Using the records below, write out only the lines from the line containing "Click the Open app button" up to and including the line containing "Screen dimensions: 933x795", exactly, with no pictures.
━━━ SOURCE DATA
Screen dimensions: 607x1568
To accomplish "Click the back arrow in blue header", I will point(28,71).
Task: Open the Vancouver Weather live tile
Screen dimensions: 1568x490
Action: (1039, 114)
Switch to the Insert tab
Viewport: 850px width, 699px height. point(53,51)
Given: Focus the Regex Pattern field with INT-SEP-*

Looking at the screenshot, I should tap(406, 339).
━━━━━━
━━━ SOURCE DATA
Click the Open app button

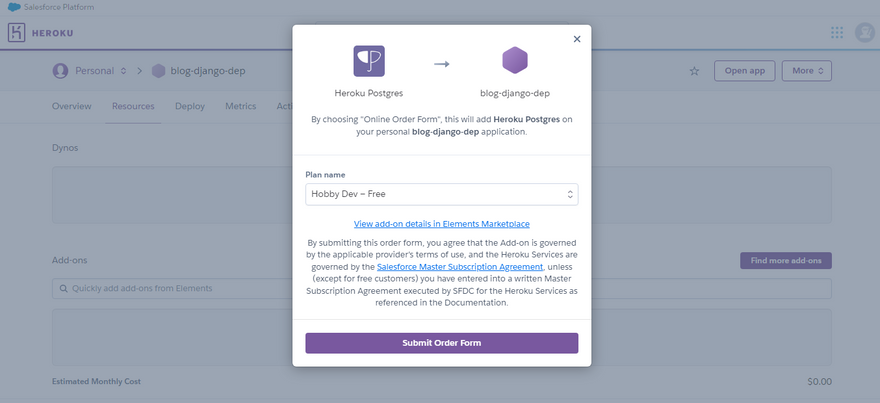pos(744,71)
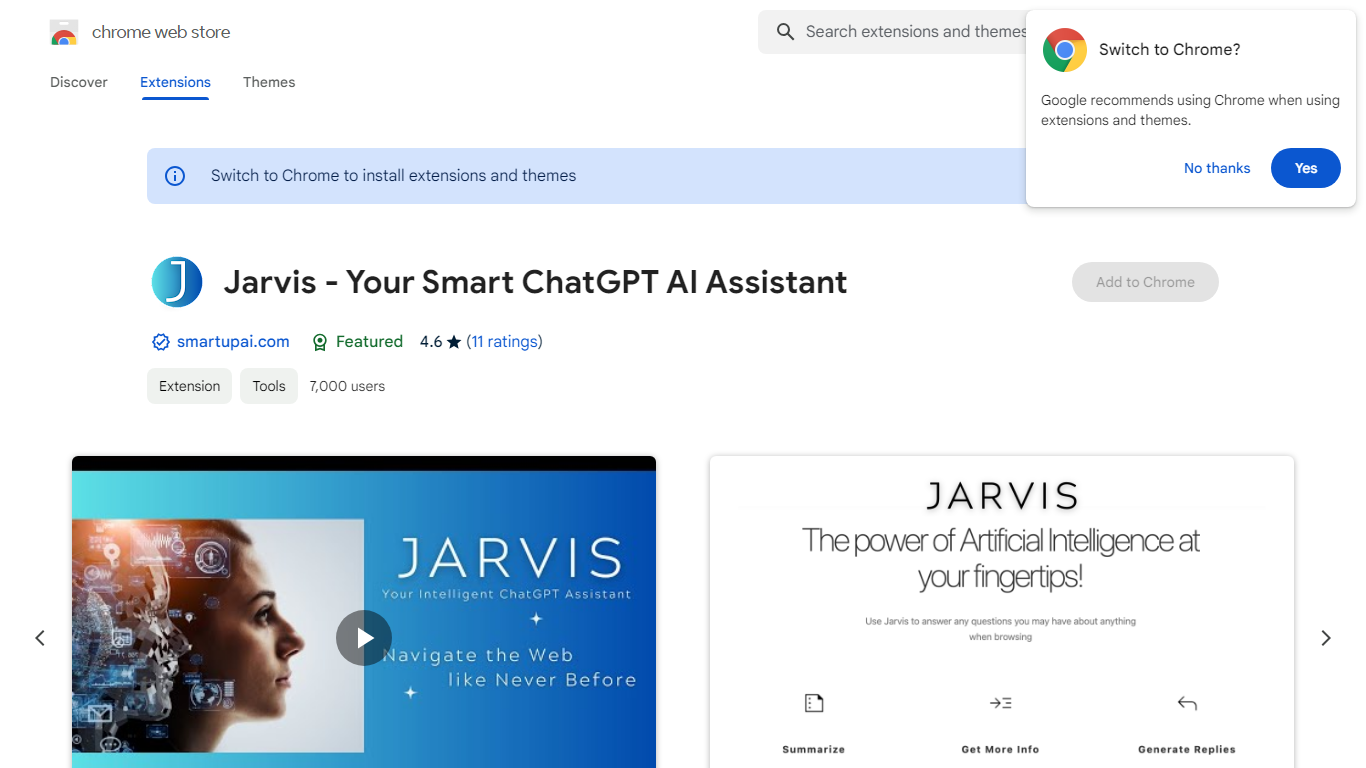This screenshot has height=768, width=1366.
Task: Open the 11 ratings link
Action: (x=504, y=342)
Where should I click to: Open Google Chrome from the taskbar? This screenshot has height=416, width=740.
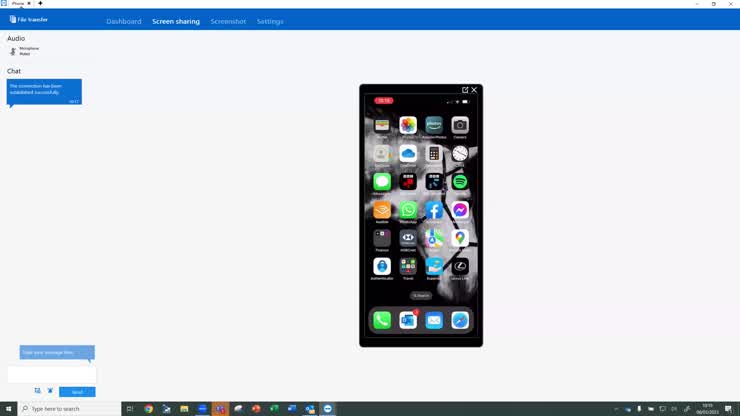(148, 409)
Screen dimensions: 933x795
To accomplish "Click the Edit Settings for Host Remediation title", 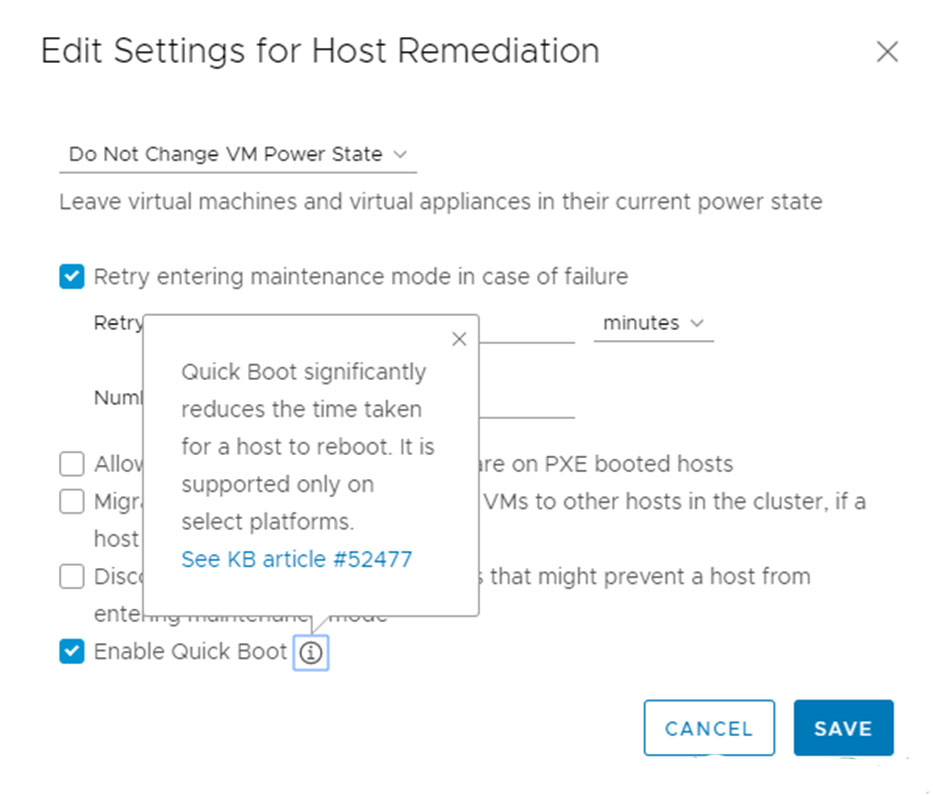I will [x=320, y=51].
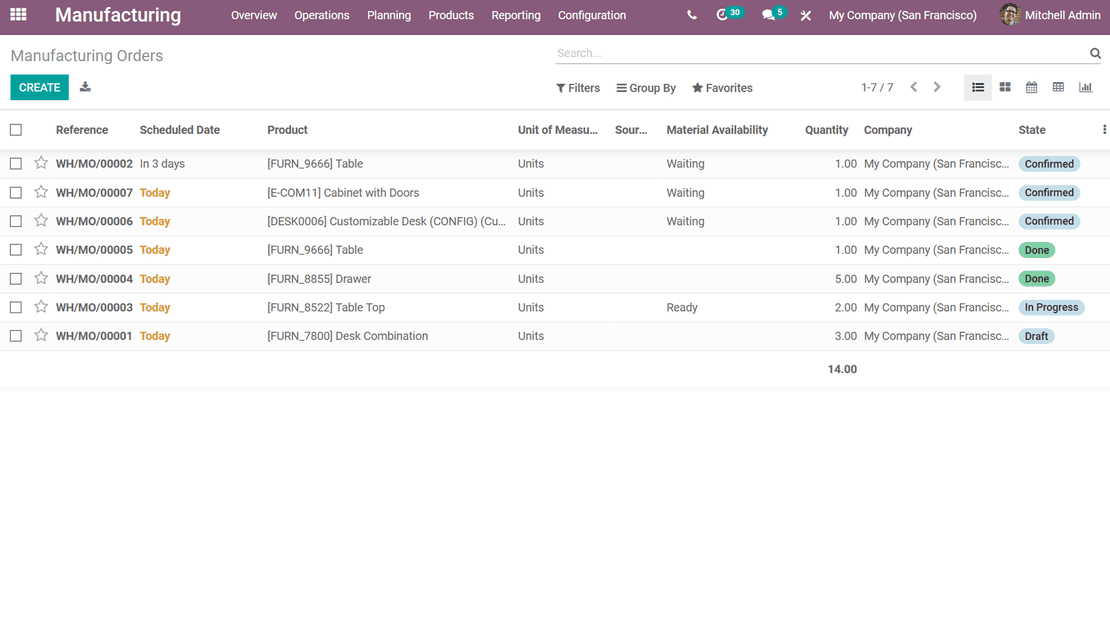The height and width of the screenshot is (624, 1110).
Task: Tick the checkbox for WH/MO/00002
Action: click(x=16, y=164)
━━━━━━
* THE ANSWER
Click the Open app button

pos(744,71)
This screenshot has height=768, width=1366.
Task: Open the 11 ratings link
Action: (x=504, y=342)
Where should I click to: Open Google Chrome from the taskbar? This screenshot has height=416, width=740.
(148, 409)
Screen dimensions: 933x795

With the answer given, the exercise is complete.